To do: In the records below, find the line holding "Given: Open the Interactions tab icon"; copy it and every line after it to the end, omitting all images.

(Stored data)
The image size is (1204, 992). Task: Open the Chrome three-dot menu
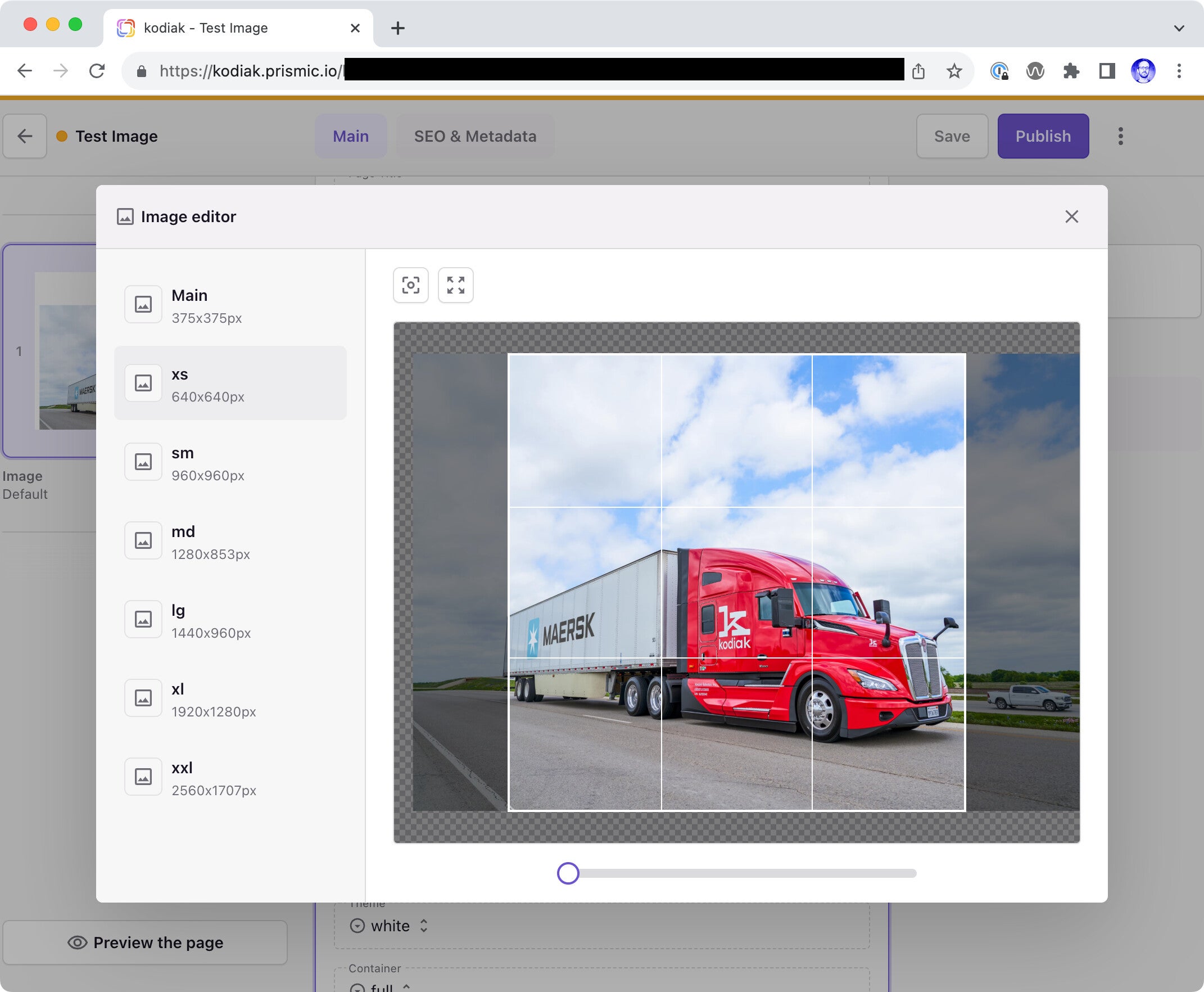1179,71
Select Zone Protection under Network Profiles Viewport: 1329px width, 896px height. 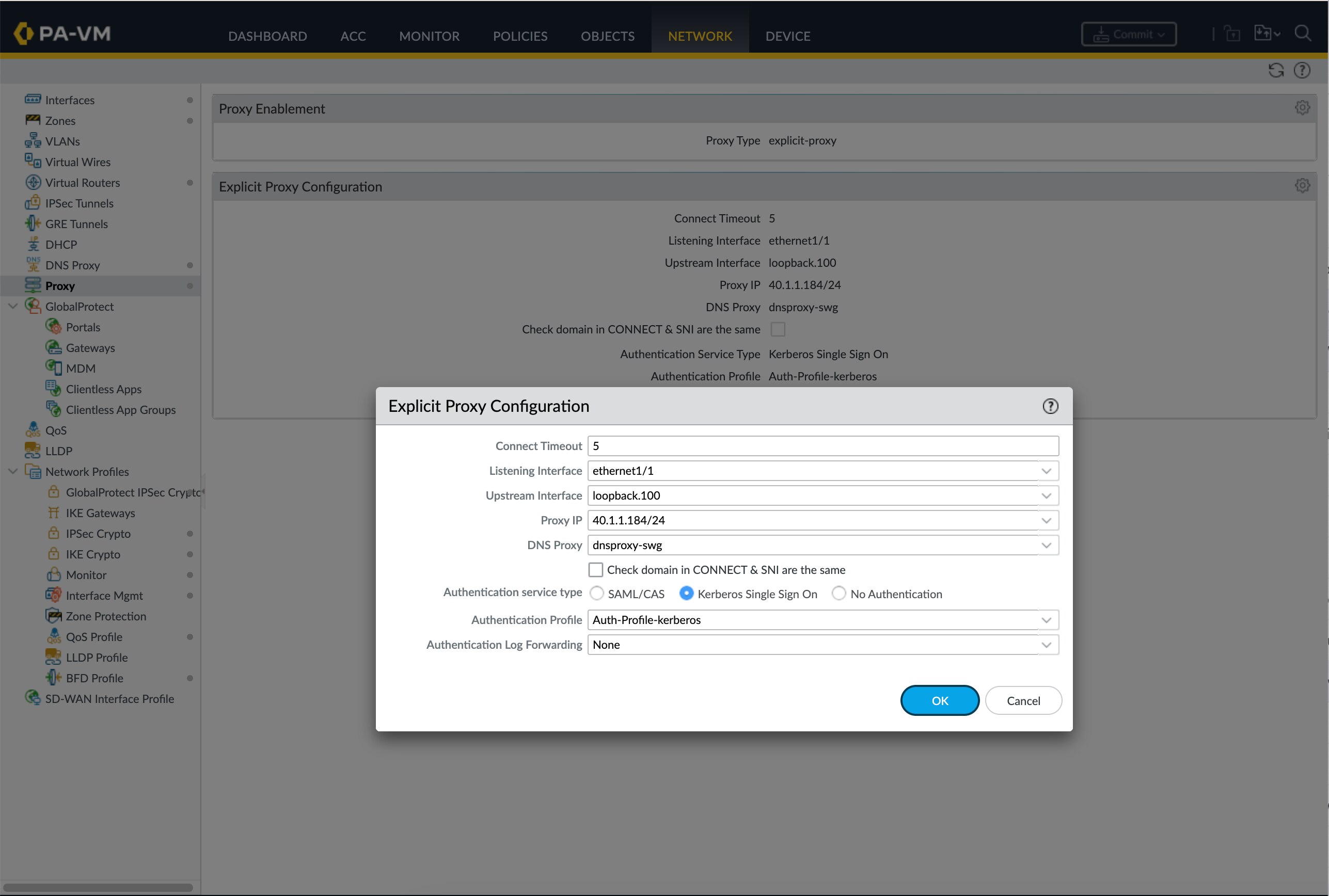pyautogui.click(x=106, y=615)
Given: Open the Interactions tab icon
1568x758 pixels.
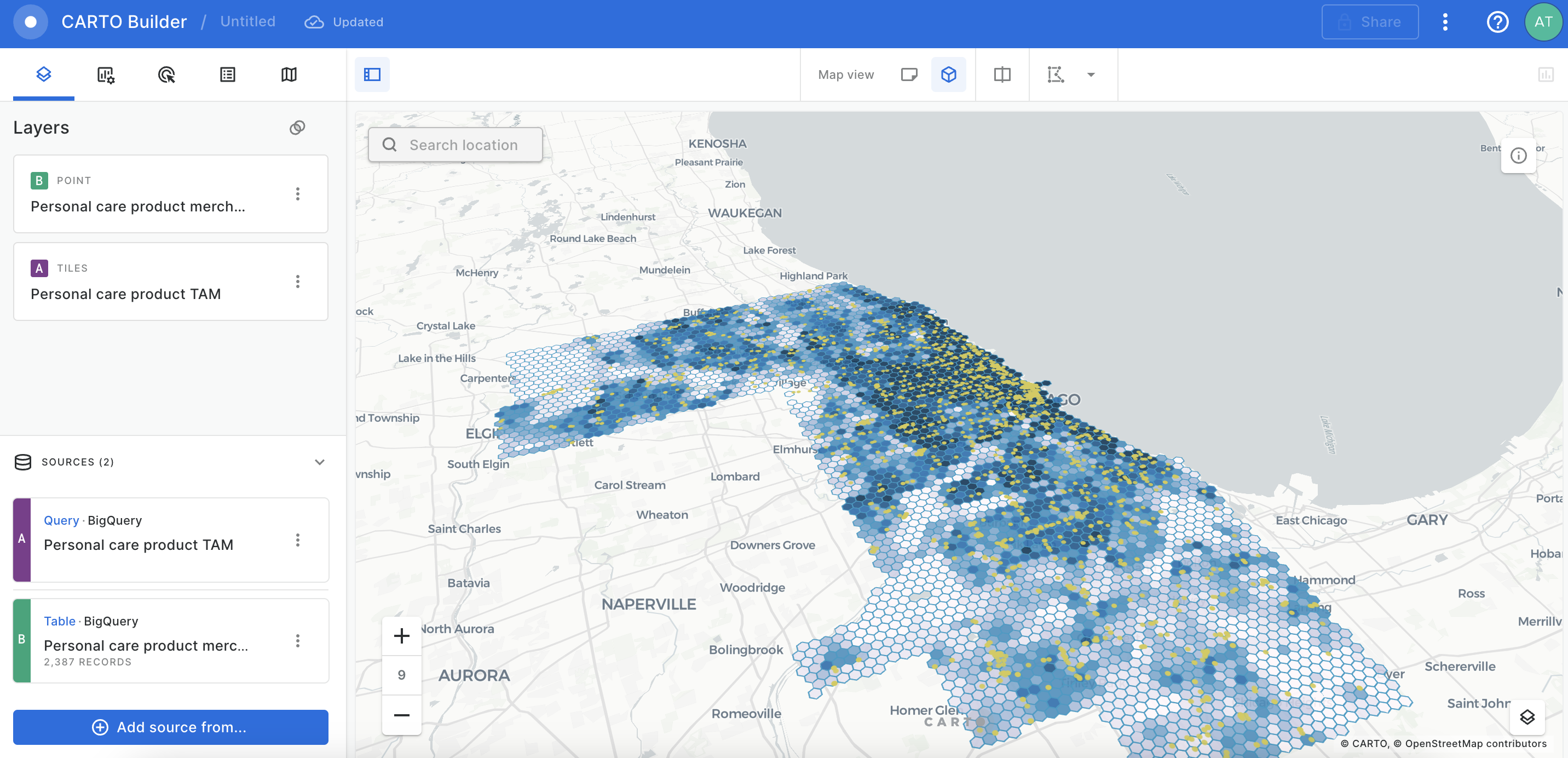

Answer area:
Given: Open the Interactions tab icon
1568x758 pixels.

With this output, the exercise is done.